─── Source data ───

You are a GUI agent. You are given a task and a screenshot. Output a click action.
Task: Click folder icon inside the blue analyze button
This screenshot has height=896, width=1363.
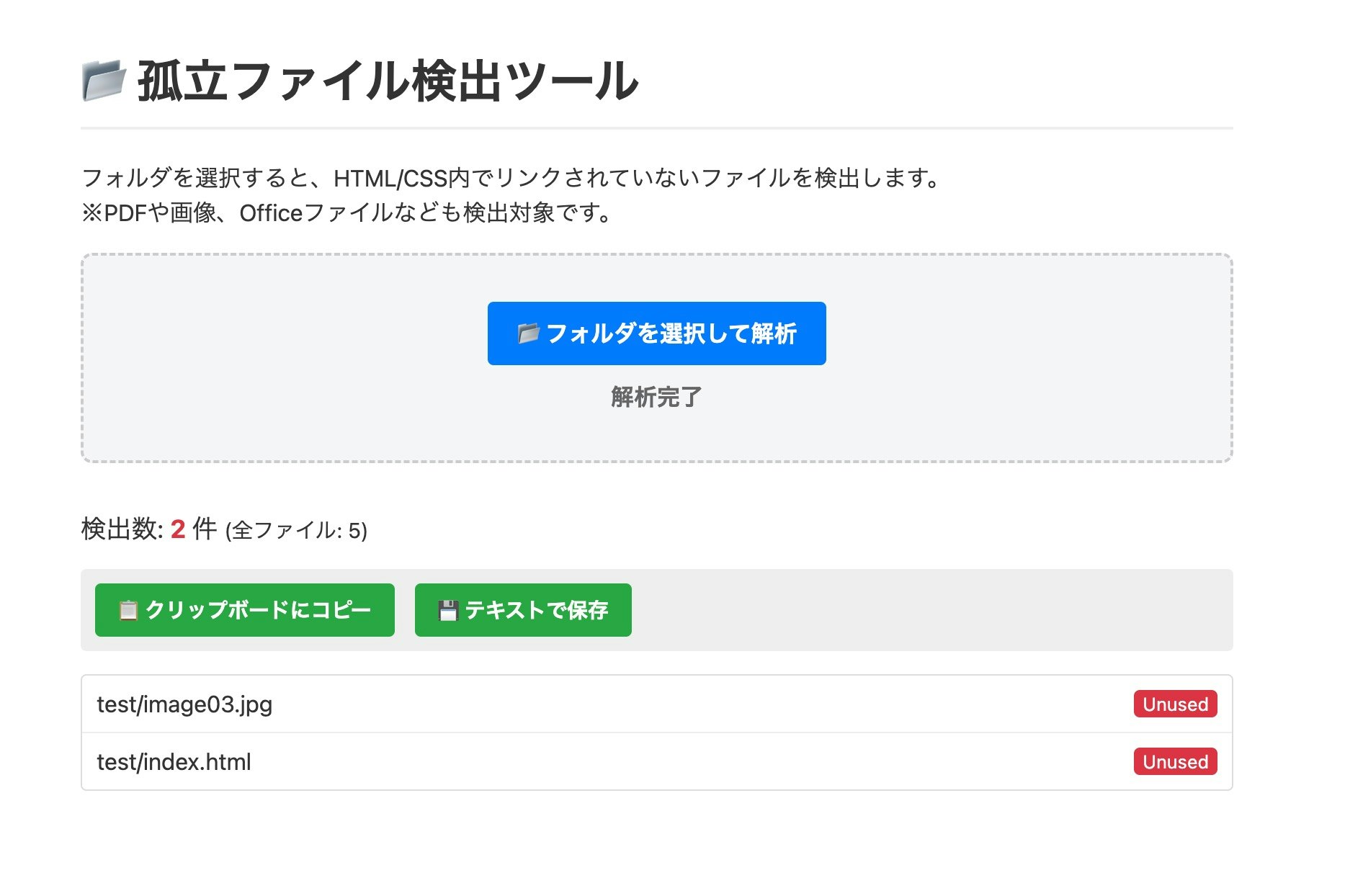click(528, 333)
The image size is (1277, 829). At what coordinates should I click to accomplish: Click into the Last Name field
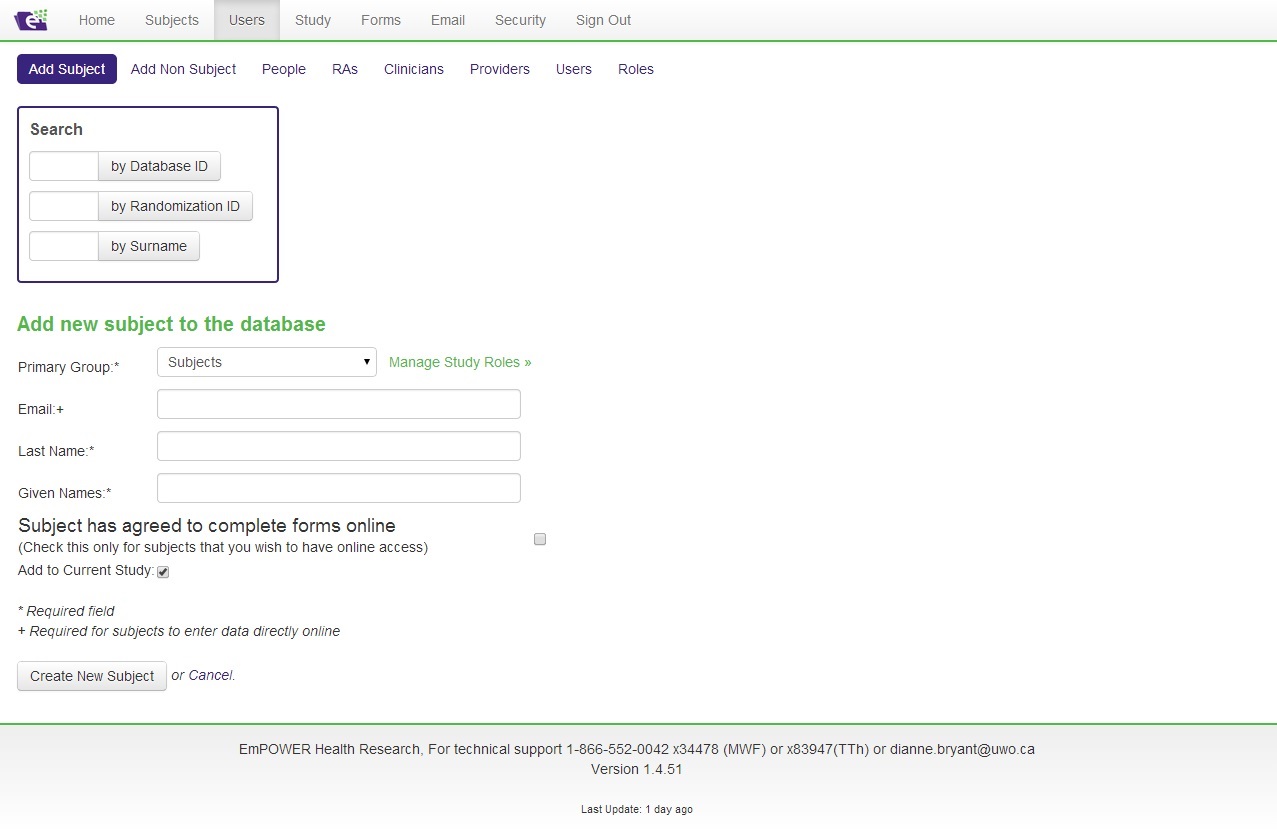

───

### Work request
Pictures aside, repeat every line of the data above exactly.

### Response area
You are a GUI agent. You are given a task and a screenshot. Output a click action.
Task: Click folder icon inside the blue analyze button
This screenshot has height=896, width=1363.
click(528, 333)
The image size is (1277, 829). At what coordinates should I click to accomplish: Click into the Last Name field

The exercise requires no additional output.